On May 2, 1936, The MISSISSIPPIAN staff started a contest to rename the Ole Miss athletic squads. “The Mississippi Flood doesn’t fit” was a headline on the front page of the campus weekly paper. The reporter states, “Some particular name to catch the public eye and fancy is essential. Ole Miss had made rapid stride during the past season on the gridiron. Further improvement will be shown during 1936. To further publicize the team, it is necessary that a proper nickname be applied to the school’s athletic squads.”

The contest failed to provide a new nickname for the team. Later, at the instigation of Coach Ed Walker; Judge William Hemmingway, chairman of the athletic association; D. L. Fair, president of the alumni association; J.K. Hamm, alumni secretary and athletic business manager; Tex Nelson, captain of the 1935 football team; Lyle Bates, president of the ASB for the 1935-36 session; Maj. Calvin Weeks; Lake Robinson, Martin Miller, and L.A. Smith Sr. met to consider a new nickname. The 600 suggestions and ballots were reduced to 40 and the list given to the committee. Of these, all but five were discarded and then sent to 42 prominent sports writers throughout the South.

The sports writers were to name their first, second and third choices.
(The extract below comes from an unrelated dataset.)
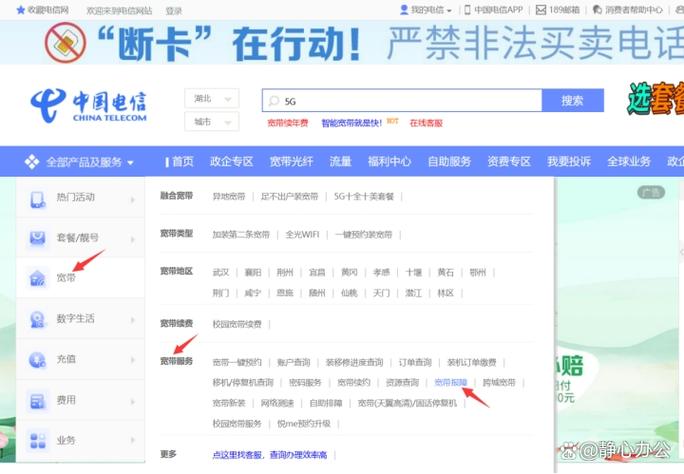Image resolution: width=684 pixels, height=474 pixels.
Task: Open the 湖北 province dropdown
Action: [x=211, y=99]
Twenty-one of the sports writers responded and their votes were as follows: 18 votes for the Rebels, two to the Raiders, and one to Ole Miss. The other two nicknames were the Stonewalls and the Confederates. The Alumni Association members called for a vote of the committee. They then approved the name for the Ole Miss athletic squads.

It would be the Ole Miss Rebels.

To go along with the nickname of the Rebels, a mascot was also chosen. The new mascot would be Colonel Rebel. The 1937 yearbook has the first drawing of the Colonel Rebel mascot. The name of the annual yearbook was also changed to “The Rebel Number.”

The artist of the drawing of Colonel Rebel is unknown; however, it’s been suggested it was drawn by Billy Hix, who was art editor of the annual that year.

Later, Carl Coers, the owner of a clothing and bookstore in the Student Union, wrote to the company that supplied his decals and pennants. He explained the new nickname and the first Colonel Rebel. They sent him several drawings, one of which was a little Southern colonel who leans on his walking cane while whistling Dixie.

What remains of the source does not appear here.